Available data: Begin

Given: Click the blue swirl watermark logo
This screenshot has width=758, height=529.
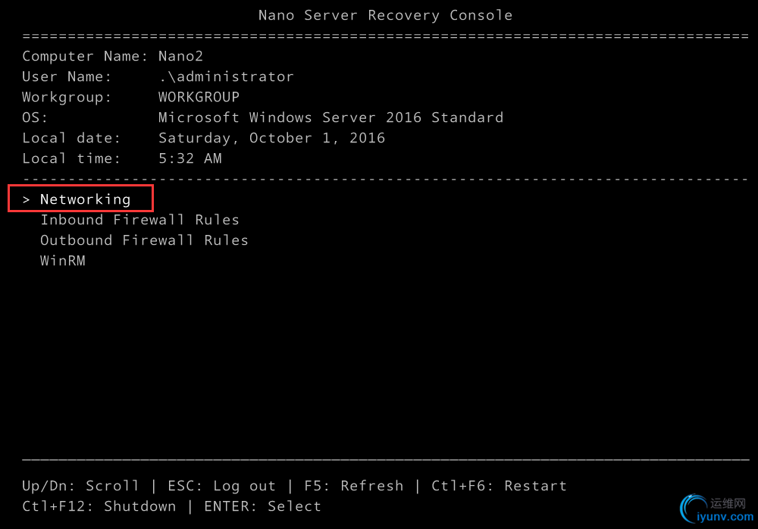Looking at the screenshot, I should [694, 509].
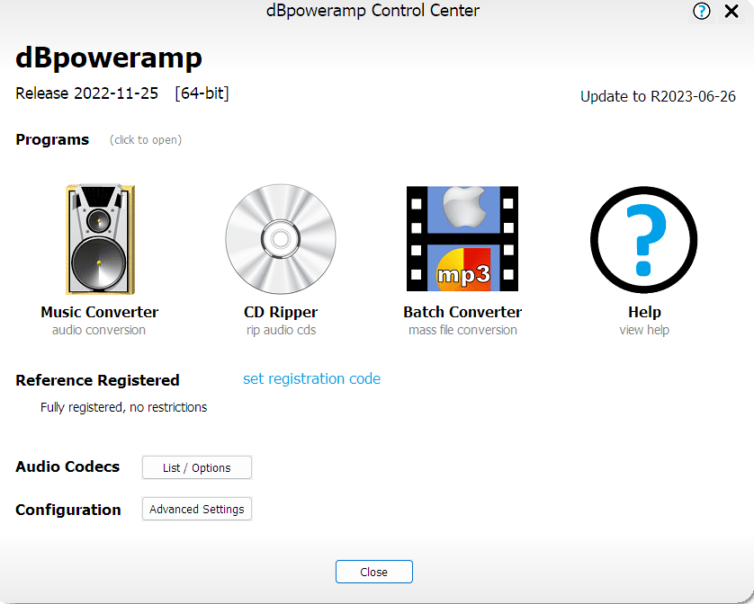Open the Music Converter speaker icon

pos(99,238)
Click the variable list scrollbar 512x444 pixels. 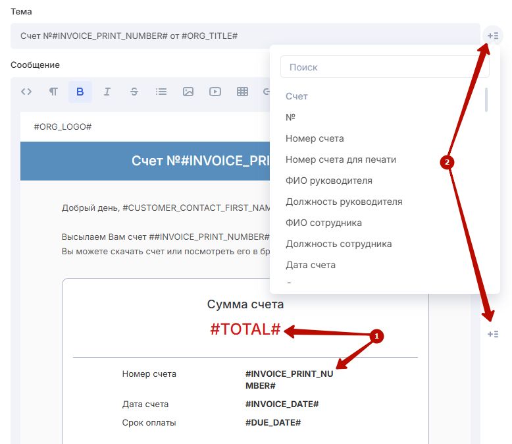coord(486,100)
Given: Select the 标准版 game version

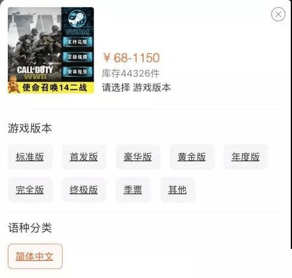Looking at the screenshot, I should click(30, 157).
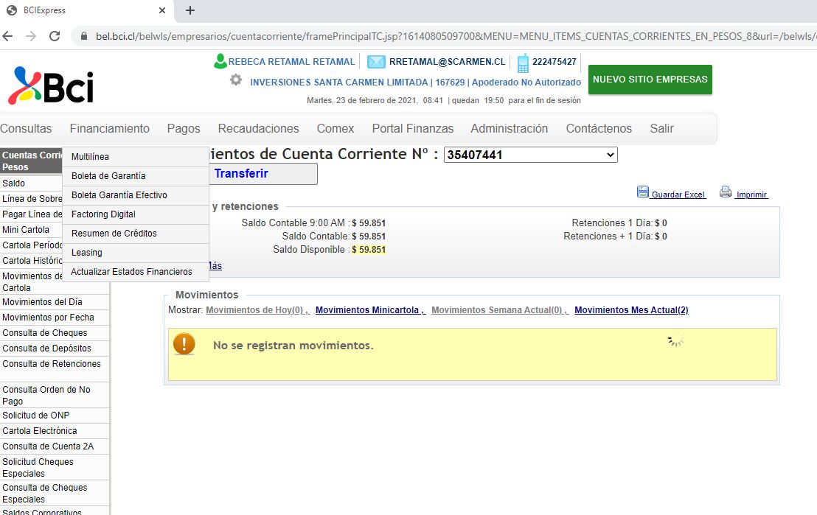817x515 pixels.
Task: Open the account number dropdown 35407441
Action: point(530,155)
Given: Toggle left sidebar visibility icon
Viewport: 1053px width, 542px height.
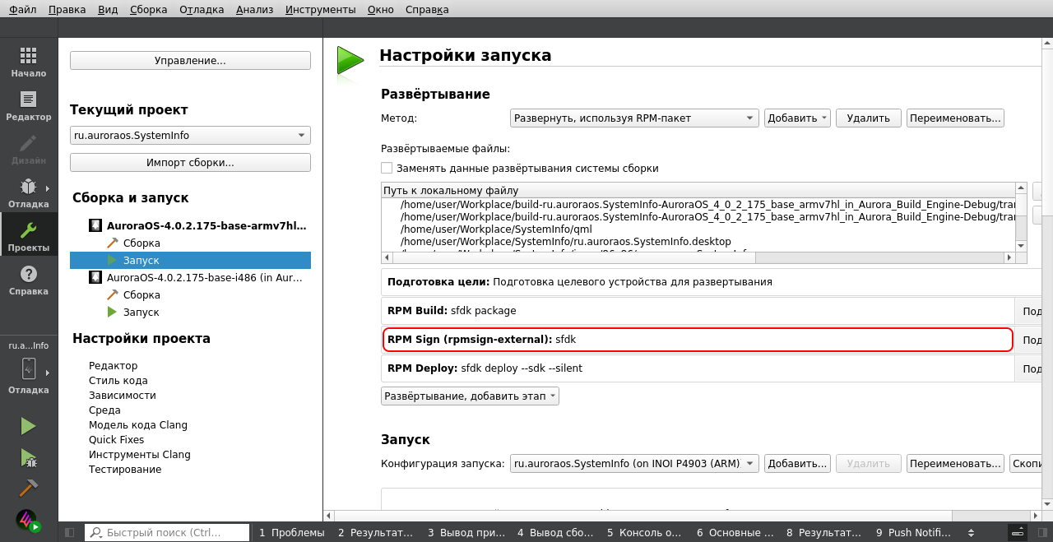Looking at the screenshot, I should [70, 533].
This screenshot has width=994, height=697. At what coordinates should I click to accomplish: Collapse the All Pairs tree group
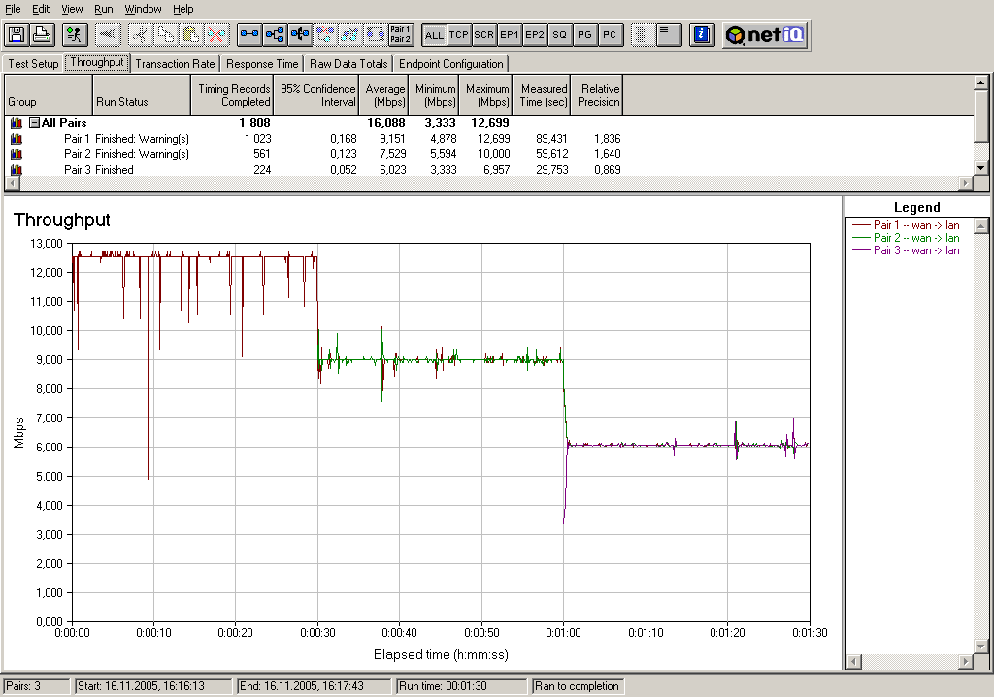coord(34,123)
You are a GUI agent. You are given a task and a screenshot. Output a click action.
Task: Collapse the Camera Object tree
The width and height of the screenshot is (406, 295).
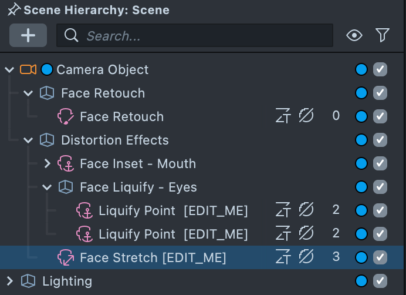(9, 70)
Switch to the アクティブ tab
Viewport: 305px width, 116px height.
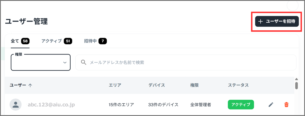(x=57, y=41)
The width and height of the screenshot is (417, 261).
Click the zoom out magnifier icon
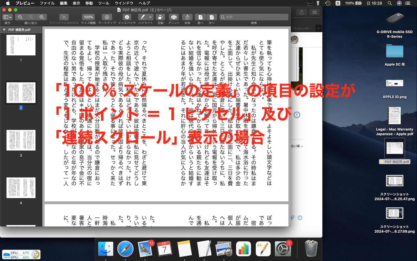tap(20, 17)
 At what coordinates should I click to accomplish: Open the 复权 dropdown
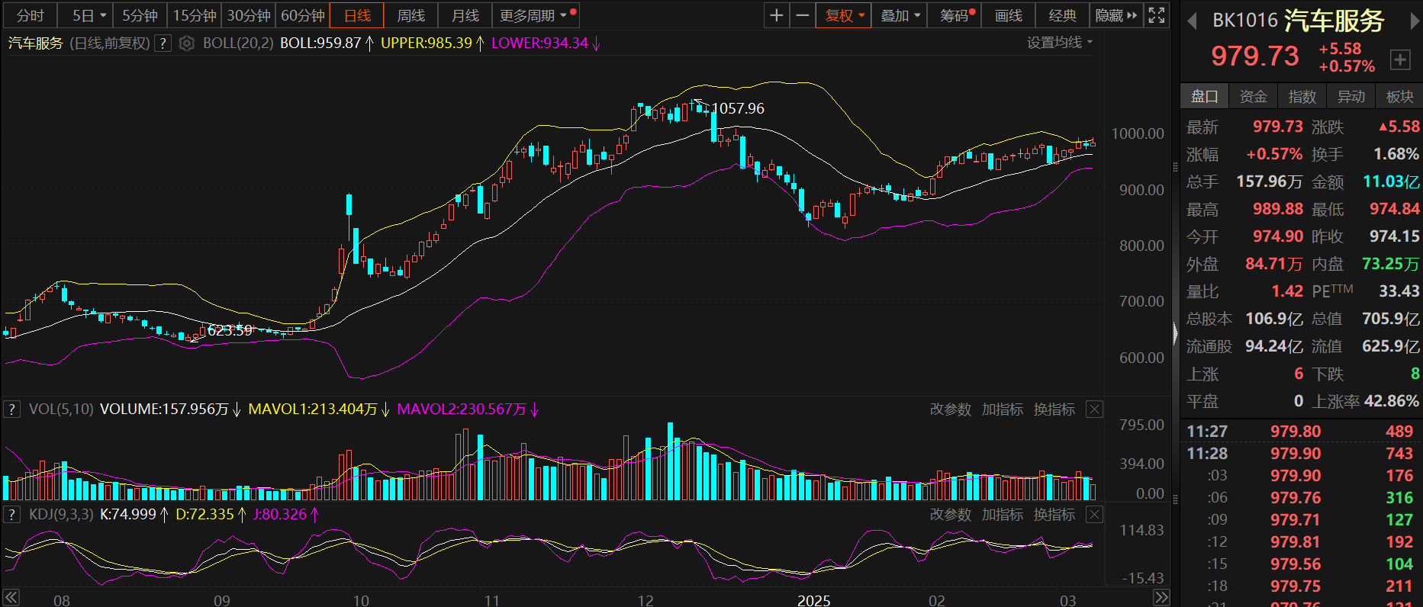pos(844,15)
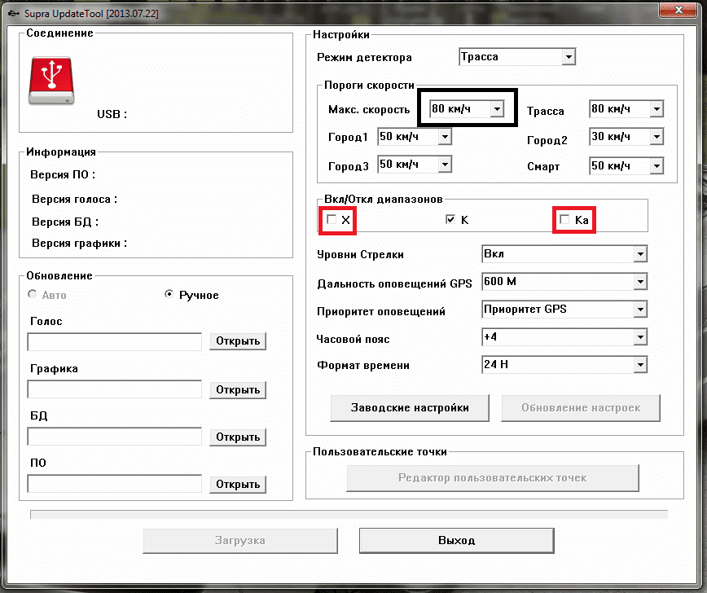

Available data: End

**Task to complete**: Please copy the data above word for word, but only from the line that contains "Given: Select the 标准版 game version" through the final line, both included, and without the pictures.

**Result of the task**:
Given: Select the 标准版 game version

Looking at the screenshot, I should click(30, 157).
817x515 pixels.
Task: Open the account number dropdown 35407441
Action: point(530,155)
Given: Toggle left sidebar visibility icon
Viewport: 1053px width, 542px height.
Looking at the screenshot, I should [70, 533].
This screenshot has width=994, height=697. At what coordinates should I click to accomplish: Collapse the All Pairs tree group
coord(34,123)
You are a GUI agent. You are given a task and a screenshot. Output a click action.
Task: Collapse the Camera Object tree
The width and height of the screenshot is (406, 295).
(9, 70)
Switch to the アクティブ tab
Viewport: 305px width, 116px height.
(x=57, y=41)
The width and height of the screenshot is (417, 261).
Click the zoom out magnifier icon
tap(20, 17)
 At what coordinates should I click to accomplish: Open the 复权 dropdown
pos(844,15)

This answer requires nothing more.